Belly rumbling yet? Pop down the road to Primo E Secundo for some quality kai in an eccentric, cosy setting. The preloved décor, some permanent and some purchasable, will rouse your vintage eye for the last stop of the day, Overflow. An emporium of epic proportions, this legendary Mayfield establishment is bursting from its rural road corner seams. There are a great many racks (and boxes, shelves, wardrobes…) to rummage in a maze of rooms; don’t be dispirited if whatever time you find yourself with here isn’t enough to see the whole place. It’ll still be there next weekend and the weekend after, perhaps with some new (vintage) pieces to peruse.

Castle Hill

The Great Alpine Highway, as it’s known to travellers and mountaineers alike, runs from the urban east to the wild west (coast). One of the last little flats before reaching the rugged backbone of Te Waipounamu is Castle Hill, an area that provides access to club ski fields, mountain biking and hiking trails, and of course, those big old boulders.

North West SH73

The Great Alpine Highway, as it’s known to travellers and mountaineers alike, runs from the urban east to the wild west (coast). One of the last little flats before reaching the rugged backbone of Te Waipounamu is Castle Hill, an area that provides access to club ski fields, mountain biking and hiking trails, and of course, those big old boulders.

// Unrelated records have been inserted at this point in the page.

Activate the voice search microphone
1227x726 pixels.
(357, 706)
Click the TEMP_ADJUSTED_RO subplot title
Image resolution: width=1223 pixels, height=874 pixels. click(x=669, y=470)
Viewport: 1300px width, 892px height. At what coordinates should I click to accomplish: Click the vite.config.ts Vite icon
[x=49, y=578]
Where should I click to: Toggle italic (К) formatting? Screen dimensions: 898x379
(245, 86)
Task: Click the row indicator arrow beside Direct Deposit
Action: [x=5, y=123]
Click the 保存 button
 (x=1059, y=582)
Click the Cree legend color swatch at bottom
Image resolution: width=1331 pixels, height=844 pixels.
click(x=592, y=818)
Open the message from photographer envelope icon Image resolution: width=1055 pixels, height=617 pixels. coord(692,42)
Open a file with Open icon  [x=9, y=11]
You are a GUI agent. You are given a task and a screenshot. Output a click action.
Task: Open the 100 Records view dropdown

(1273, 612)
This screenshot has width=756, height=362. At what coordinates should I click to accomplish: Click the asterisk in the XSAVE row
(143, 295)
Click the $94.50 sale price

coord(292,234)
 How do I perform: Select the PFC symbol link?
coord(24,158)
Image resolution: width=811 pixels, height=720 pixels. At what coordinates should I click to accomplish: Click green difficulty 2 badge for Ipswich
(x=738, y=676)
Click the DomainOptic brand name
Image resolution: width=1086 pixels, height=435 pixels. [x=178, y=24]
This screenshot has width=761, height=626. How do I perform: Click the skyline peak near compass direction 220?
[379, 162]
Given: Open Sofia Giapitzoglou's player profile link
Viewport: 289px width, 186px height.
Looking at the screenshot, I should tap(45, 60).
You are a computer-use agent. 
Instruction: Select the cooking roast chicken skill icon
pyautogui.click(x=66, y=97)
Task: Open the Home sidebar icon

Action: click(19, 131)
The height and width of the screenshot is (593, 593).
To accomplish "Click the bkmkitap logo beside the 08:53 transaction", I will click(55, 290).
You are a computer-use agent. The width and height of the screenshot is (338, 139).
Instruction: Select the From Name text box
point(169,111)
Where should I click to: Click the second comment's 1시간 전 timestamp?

A necessary pit stop for all folk along this route is Sheffield Pie Shop. From the likes of the gourmet Venison and Whisky Relish, Garlic Roasted Vegetable, and Chicken, Apricot and Camembert to the classic New York Peppered Steak and Mince and Cheese, there’s something in the warmer to tickle anyone’s fancy - especially if golden pastry is your favourite colour – with low gluten options, sandwiches, slices, and plenty of other Kiwi bakery favourites to choose from too. 

After a shift in the car (and pies for breakfast, if that’s not your usual), it always feels good to stretch the legs. A stroll around Ōpōrea Lake Pearson, a tranquil high-country lake on the edge of Flock Hill Station, is just the ticket. No motorised boats are allowed on the lake, in which a number of trout species reside, and make sure to keep an eye out for birdlife - it’s a wildlife refuge for the protected Southern Crested Grebe. 

One thing that surely didn’t escape your vision on the way over is the scattering of imposing limestone boulders that line the hillside at the Kura Tawhiti Castle Hill Conservation Area. An easy access track leads you from the parking area to these incredible natural formations, and it’s then up to you to find your own way up and around the boulder area. From higher viewpoints (on solid ground and solid stone) the entire site is visible.

With lungs sufficiently full of alpine air, it’s time to make your way back east. If you make it to Sheffield before 4:30, you might be lucky enough to try that pie flavour you almost picked earlier in the day. This dinner on the go comes with a high probability of having to vacuum your vehicle’s interior later, but it’s well worth it. That’s tomorrow’s problem.